---------- SUPPLIED RECORDS ----------

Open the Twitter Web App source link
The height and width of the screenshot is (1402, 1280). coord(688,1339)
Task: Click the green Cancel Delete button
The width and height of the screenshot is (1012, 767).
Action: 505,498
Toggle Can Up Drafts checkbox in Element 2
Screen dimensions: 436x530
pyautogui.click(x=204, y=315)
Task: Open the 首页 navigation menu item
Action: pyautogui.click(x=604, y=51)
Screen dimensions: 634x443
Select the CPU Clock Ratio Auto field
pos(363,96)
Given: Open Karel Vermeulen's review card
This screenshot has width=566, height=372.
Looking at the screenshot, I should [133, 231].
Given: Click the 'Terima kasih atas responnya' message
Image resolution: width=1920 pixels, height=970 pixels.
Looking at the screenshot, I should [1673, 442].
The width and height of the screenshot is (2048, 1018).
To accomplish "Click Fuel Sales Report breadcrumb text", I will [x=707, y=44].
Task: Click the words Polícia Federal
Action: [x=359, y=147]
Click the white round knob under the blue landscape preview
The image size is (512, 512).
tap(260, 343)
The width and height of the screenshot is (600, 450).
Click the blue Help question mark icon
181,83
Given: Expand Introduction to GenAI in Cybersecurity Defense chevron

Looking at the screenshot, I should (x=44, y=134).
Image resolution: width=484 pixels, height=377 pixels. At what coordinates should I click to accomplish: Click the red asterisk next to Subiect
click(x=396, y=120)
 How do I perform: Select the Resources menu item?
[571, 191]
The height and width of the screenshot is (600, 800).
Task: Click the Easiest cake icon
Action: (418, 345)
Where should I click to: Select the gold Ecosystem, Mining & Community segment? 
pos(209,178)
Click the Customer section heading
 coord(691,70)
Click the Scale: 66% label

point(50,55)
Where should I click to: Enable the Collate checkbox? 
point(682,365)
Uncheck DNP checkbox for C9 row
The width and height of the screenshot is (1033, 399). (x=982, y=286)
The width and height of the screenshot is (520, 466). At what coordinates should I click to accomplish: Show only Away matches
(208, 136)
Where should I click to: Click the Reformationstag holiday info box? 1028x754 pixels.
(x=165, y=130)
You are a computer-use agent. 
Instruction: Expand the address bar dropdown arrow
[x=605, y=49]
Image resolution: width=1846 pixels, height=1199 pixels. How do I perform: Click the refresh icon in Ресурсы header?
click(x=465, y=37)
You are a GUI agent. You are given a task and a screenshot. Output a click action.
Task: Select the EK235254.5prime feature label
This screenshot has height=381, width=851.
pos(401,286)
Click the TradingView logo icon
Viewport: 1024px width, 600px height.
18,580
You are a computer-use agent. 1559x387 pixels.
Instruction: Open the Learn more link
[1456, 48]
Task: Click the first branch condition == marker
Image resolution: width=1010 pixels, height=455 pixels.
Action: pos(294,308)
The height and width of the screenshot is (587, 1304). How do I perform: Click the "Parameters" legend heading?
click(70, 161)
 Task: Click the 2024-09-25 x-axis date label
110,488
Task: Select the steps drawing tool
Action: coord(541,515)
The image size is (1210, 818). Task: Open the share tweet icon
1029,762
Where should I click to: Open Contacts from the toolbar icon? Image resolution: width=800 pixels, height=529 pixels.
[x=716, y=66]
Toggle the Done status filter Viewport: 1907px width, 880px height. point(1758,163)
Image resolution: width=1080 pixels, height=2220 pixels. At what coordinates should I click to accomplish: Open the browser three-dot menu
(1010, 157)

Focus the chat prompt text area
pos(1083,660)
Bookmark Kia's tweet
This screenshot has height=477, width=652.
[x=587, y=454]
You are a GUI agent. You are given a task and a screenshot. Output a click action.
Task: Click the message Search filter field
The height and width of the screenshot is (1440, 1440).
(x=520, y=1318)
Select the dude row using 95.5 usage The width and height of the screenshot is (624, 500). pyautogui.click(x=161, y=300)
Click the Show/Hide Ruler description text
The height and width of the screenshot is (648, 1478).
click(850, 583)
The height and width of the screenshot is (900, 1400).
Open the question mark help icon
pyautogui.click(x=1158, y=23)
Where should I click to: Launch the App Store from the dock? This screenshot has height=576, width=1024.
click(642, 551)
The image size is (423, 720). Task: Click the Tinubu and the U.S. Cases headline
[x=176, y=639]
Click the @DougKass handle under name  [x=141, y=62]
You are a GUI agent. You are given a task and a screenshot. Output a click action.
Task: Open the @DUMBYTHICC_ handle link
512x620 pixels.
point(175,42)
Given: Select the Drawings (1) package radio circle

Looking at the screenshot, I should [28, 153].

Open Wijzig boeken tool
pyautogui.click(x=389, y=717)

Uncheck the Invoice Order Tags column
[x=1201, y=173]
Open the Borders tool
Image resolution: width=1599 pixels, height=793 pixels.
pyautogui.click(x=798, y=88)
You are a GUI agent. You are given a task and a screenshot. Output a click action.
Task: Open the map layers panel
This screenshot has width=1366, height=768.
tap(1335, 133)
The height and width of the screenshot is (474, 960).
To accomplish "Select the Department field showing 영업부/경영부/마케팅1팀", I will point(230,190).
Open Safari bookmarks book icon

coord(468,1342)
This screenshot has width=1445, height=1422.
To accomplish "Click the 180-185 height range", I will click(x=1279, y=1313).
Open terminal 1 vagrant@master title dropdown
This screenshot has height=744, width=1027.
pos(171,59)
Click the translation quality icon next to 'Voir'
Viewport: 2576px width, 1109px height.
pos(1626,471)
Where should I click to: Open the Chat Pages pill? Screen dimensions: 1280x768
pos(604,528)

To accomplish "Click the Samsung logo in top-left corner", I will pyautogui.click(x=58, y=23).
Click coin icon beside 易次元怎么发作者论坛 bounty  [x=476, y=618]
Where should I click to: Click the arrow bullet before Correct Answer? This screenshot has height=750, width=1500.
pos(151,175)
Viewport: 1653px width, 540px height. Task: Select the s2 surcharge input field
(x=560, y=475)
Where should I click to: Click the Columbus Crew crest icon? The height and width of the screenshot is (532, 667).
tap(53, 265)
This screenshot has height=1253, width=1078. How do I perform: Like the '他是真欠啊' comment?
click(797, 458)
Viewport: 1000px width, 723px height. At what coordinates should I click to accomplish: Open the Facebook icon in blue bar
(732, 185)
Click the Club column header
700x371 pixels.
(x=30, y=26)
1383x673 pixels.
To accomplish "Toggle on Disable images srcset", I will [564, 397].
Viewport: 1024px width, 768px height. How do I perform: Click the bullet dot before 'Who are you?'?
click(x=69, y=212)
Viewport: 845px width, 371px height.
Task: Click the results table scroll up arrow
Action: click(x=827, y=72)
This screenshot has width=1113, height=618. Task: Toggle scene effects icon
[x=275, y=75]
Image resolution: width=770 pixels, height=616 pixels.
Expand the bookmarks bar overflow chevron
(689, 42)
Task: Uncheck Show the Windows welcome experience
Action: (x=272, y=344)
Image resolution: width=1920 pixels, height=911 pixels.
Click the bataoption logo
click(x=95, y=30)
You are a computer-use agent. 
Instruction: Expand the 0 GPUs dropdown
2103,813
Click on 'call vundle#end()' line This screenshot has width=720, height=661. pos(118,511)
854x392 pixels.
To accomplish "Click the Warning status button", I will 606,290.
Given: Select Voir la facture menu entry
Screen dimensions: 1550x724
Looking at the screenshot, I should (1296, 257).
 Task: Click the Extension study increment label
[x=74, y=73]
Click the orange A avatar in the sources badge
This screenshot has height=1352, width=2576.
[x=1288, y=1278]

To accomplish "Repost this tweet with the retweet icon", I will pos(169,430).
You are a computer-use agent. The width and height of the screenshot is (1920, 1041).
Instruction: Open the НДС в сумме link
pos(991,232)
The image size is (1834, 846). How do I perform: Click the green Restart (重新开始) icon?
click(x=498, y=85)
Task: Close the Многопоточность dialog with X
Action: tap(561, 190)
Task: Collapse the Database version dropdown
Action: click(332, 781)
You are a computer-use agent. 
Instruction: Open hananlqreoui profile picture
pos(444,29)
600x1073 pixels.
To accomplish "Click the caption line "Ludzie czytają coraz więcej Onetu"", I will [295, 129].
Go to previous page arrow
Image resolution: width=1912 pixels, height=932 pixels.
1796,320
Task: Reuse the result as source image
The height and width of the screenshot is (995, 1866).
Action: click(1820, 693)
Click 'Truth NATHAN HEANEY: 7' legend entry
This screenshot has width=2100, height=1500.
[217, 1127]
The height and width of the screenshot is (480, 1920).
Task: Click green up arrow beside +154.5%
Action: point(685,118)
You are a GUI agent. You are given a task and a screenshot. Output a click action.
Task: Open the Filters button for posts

----------

_PROBLEM TO SOLVE:_
Look through the data above and report every line in which "message" appears.

_OUTPUT FOR THIS EXERCISE:_
Given: Click the 'Terima kasih atas responnya' message
Task: Click the message Search filter field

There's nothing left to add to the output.